Жена благодарит за память и посылает поклон, а я от всей души вас обнимаю.
Ваш Л. Толстой.
261. H. H. Страхову
1873 г. Сентября 23. Ясная Поляна.
Очень благодарю вас, дорогой Николай Николаевич, за все, что вы сделали с «Войной и миром», только жалею, что вы не выкинули или не сократили того, что вы, совершенно справедливо, нашли растянутым и неточным, — о власти*. Я помню, что это место было длинно и нескладно. XII параграф выкинуть — я нынче напишу*. И тоже благодарен за указание. Деньги — я нынче пишу Соловьеву, чтобы он вам выслал. И как я ни минуты не сомневаюсь в том, что вам хотелось бы сделать это даром, так и вы не сомневайтесь, что я тысячу раз переворачивал вопрос, как мне вознаградить вас за потерянное время, которое, к несчастью, для вас и деньги*. Статью вашу о развитии организмов, по-моему, лучше всего напечатайте отдельно. А в какую-то «Природу» засунуть, это — похоронить*. Или вовсе не печатайте, а подождите.
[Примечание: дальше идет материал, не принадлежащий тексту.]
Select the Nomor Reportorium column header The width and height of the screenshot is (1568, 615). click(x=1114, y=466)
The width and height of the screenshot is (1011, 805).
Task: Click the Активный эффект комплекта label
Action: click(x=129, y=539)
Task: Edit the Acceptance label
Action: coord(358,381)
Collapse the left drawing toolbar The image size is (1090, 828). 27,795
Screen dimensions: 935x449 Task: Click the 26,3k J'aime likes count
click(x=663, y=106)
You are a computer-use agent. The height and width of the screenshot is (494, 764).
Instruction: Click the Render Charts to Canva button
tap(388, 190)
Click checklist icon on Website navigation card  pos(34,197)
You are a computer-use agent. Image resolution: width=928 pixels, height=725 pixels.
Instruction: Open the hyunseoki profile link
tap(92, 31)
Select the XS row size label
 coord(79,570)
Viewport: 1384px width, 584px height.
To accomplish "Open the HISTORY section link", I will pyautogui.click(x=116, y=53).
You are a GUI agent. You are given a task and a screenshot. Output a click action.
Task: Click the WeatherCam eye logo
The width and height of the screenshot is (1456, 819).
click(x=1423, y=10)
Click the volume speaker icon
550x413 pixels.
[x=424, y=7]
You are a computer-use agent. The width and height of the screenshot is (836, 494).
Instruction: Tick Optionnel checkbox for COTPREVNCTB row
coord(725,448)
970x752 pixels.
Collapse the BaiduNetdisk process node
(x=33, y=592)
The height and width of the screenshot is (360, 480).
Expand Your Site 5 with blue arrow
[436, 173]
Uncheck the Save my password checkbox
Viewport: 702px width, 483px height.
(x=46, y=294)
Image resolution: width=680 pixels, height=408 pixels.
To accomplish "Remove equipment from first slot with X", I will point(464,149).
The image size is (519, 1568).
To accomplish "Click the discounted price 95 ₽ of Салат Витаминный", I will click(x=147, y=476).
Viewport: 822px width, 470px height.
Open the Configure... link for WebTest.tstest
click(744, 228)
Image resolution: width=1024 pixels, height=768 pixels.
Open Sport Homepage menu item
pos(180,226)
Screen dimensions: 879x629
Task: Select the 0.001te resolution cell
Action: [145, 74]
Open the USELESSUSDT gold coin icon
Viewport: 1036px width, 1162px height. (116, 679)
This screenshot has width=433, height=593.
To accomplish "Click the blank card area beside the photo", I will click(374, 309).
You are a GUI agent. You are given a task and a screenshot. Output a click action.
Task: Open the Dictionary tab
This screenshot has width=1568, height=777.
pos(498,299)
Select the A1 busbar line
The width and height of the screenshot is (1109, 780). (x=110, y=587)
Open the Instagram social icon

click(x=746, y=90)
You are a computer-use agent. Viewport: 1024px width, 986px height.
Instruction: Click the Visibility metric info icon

Я в своей работе очень подвинулся, но едва ли кончу раньше зимы — декабря или около того. Как живописцу нужно света для окончательной отделки, так и мне нужно внутреннего света, которого всегда чувствую недостаток осенью. Притом же все сговорилось, чтобы меня отвлекать: знакомства, охота, заседание суда в октябре и я присяжным; и еще живописец Крамской, который пишет мой портрет по поручению Третьякова. Уж давно Третьяков подсылал ко мне, но мне не хотелось*, а нынче приехал этот Крамской и уговорил меня, особенно тем, что говорит: «Все равно ваш портрет будет, но скверный». Это бы еще меня не убедило, но убедила жена сделать не копию, а другой портрет для нее. И теперь он пишет, и отлично, по мнению жены и знакомых. Для меня же он интересен как чистейший тип петербургского новейшего направления, как оно могло отразиться на очень хорошей и художнической натуре. Он теперь кончает оба портрета и ездит каждый день, и мешает мне заниматься. Я же во время сидений обращаю его из петербургской в христианскую веру и, кажется, успешно*. Нынче он мне рассказывал про убийство Сувориной*. Какое знаменательное событие!